Run deskctl doctor first. It checks X11 connectivity, basic enumeration, screenshot viability, and socket health before you start driving the desktop.

2. Observe the desktop

deskctl snapshot --annotate
deskctl list-windows
deskctl get active-window
deskctl get monitors

Use snapshot when you want a screenshot artifact plus window refs. Use list-windows when you only need the current window tree without writing a screenshot.

3. Pick selectors that stay readable

Prefer explicit selectors when you need deterministic targeting:

ref=w1
id=win1
title=Chromium
class=chromium
focused

Legacy refs such as @w1 still work after snapshot or list-windows.
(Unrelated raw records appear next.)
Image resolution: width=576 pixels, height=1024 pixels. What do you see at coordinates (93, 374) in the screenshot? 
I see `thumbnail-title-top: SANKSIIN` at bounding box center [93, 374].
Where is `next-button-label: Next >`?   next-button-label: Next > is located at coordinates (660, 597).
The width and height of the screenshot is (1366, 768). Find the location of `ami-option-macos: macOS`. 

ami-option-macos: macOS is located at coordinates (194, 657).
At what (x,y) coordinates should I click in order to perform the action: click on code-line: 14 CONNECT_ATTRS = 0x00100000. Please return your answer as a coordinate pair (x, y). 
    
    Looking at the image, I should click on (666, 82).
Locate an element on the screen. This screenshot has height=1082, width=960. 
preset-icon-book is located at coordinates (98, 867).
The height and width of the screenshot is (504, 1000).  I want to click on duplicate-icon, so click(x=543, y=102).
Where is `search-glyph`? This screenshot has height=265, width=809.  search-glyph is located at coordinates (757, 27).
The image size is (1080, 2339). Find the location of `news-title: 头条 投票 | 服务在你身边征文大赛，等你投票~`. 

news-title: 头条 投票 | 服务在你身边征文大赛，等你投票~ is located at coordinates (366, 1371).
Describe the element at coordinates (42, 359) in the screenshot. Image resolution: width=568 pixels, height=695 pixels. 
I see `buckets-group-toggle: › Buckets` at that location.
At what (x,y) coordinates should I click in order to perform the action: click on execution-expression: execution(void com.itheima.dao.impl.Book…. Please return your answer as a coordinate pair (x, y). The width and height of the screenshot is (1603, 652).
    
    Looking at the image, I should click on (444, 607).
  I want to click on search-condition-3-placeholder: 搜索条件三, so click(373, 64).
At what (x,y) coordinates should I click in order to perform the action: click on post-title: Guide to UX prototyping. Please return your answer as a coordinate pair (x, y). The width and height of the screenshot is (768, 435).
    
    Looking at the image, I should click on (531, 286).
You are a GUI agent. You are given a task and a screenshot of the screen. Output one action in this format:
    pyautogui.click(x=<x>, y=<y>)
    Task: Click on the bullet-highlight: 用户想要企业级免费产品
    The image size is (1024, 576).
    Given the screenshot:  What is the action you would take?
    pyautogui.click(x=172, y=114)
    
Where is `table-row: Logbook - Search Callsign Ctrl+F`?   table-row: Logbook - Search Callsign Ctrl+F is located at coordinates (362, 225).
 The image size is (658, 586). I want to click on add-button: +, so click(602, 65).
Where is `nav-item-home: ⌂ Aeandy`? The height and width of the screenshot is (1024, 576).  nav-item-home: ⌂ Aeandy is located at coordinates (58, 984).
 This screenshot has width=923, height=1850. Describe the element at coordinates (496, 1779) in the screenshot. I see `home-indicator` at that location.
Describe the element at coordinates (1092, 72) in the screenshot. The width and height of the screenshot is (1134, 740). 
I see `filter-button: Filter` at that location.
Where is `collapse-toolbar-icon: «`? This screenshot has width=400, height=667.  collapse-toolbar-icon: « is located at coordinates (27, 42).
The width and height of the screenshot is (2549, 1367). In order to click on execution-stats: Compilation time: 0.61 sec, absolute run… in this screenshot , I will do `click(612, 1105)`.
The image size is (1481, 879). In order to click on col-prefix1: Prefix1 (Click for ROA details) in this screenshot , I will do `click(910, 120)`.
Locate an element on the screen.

Bare strings like chromium are fuzzy matches and now fail on ambiguity.

4. Wait, act, verify

The core loop is:

# observe
deskctl snapshot --annotate

# wait
deskctl wait window --selector 'title=Chromium' --timeout 10

# act
deskctl focus 'title=Chromium'
deskctl hotkey ctrl l
deskctl type "https://example.com"
deskctl press enter

# verify
deskctl wait focus --selector 'title=Chromium' --timeout 5
deskctl snapshot

The wait commands return the matched window payload on success, so they compose cleanly into the next action.

5. Use --json when parsing matters

Every command supports --json and uses the same top-level envelope:

{
  "success": true,
  "data": {
    "screenshot": "/tmp/deskctl-1234567890.png",
    "windows": [
      {
        "ref_id": "w1",
        "window_id": "win1",
        "title": "Chromium",
        "app_name": "chromium",
        "x": 0,
        "y": 0,
        "width": 1920,
        "height": 1080,
        "focused": true,
        "minimized": false
      }
    ]
  }
}

Use window_id for stable targeting inside a live daemon session. The exact text formatting is intentionally compact, but JSON is the parsing contract.

The full stable-vs-best-effort contract lives on the runtime contract page.